Smerity / sha-rnn

Single Headed Attention RNN - "Stop thinking with your head"
1.18k stars 133 forks source link

Randomly zeroing out hidden and memory during training #16

Open alisafaya opened 3 years ago

alisafaya commented 3 years ago

I've successfully reimplemented your work in Julia / Knet DL framework here SHA-RNN.jl. During training I've faced some problems with the first batch of the dataset. Since there is no previous hidden or attn memory exists, the model finds it hard to predict the right output. And during training the model see this case only once in every epoch. To deal with this issue I saw this part in your main file:

            if hidden is not None:
                #if np.random.random() > 0.975:
                #    hidden = None
                #    #hidden = zero_hidden(hidden)
                hidden = repackage_hidden(hidden)
            if mems is not None:
                #if np.random.random() > 0.975:
                #    mems = None
                #    mems = zero_hidden(mems)
                mems = repackage_hidden(mems)

This seems a proper solution to the problem. But you've commented it. Why did you disabled this part? did not this approach help ?

Thanks!

Smerity commented 3 years ago

Apologies for the delayed reply.

Brilliant work on the Julia / Knet implementation! I've looked towards Julia with interest and curiosity given the many advantages it offers. The more DL examples on that side of the fence the better! =]

Regarding the first batch problem, you are entirely correct. The SHA-RNN codebase is optimized for final perplexity on enwik8 and similar documents however and hence rarely has to deal with "first batches". For the model to learn how to deal with them effectively generally means worse performance on long form documents.

If you were interested in tailoring your model for handling such "first batches" you could indeed do what was in the codebase by zeroing out the hidden state. Better than that however would be to store an initial hidden state that's updated via gradients during model training.
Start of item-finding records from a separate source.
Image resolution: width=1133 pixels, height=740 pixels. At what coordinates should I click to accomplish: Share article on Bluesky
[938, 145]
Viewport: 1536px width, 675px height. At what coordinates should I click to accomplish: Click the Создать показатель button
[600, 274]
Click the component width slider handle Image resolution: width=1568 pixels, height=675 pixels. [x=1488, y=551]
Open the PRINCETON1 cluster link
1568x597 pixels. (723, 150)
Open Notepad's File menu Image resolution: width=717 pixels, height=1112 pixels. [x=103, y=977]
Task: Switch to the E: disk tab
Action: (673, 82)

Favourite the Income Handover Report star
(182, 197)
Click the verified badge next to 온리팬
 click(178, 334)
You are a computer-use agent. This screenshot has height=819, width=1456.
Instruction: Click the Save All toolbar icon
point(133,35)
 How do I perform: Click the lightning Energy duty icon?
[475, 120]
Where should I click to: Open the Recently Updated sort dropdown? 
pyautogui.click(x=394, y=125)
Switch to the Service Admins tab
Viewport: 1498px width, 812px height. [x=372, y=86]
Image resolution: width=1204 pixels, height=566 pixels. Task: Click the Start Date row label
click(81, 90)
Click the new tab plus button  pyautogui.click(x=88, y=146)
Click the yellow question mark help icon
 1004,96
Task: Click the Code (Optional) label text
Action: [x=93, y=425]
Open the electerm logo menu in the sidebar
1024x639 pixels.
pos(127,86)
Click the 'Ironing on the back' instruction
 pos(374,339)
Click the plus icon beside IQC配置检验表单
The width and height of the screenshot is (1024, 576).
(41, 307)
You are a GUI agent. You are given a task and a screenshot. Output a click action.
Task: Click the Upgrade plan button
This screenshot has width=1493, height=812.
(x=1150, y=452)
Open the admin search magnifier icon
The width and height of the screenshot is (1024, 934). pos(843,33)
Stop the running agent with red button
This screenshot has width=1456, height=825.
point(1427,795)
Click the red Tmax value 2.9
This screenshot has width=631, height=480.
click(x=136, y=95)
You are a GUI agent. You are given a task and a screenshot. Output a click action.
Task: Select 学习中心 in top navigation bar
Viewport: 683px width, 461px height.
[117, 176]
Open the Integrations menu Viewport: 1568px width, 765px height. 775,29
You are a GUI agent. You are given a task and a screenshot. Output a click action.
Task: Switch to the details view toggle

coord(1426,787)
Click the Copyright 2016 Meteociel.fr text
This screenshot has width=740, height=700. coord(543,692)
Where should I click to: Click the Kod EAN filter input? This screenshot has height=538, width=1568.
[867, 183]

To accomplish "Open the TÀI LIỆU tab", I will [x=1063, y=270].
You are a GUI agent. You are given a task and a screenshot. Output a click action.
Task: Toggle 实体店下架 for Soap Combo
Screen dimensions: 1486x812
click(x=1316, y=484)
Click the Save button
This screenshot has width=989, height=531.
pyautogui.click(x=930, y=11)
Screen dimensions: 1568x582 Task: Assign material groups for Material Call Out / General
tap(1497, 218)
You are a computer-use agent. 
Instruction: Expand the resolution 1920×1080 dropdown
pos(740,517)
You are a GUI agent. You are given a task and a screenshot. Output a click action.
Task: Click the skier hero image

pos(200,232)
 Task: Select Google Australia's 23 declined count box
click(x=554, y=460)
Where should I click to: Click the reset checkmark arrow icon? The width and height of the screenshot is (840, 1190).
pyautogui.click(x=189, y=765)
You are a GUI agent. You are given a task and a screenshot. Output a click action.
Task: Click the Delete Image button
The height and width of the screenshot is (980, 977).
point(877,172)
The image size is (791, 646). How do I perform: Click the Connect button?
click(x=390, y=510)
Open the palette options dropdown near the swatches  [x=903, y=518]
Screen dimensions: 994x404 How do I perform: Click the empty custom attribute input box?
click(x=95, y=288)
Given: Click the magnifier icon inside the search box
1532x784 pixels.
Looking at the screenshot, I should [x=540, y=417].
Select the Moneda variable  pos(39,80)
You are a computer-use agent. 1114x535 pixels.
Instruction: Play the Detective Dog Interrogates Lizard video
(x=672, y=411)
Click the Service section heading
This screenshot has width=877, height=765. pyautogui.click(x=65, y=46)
This doesn't make sense for the model I wrote as there are only a few dozen examples per epoch of "first batches".

The extreme version of this would be to consume part of the input and then select between K initial hidden states, each tailored for a different category of input, and then running from there.

lunixbochs commented 3 years ago

Better than that however would be to store an initial hidden state that's updated via gradients during model training.

I might try this, so to make sure I'm understanding correctly, I should do something like this?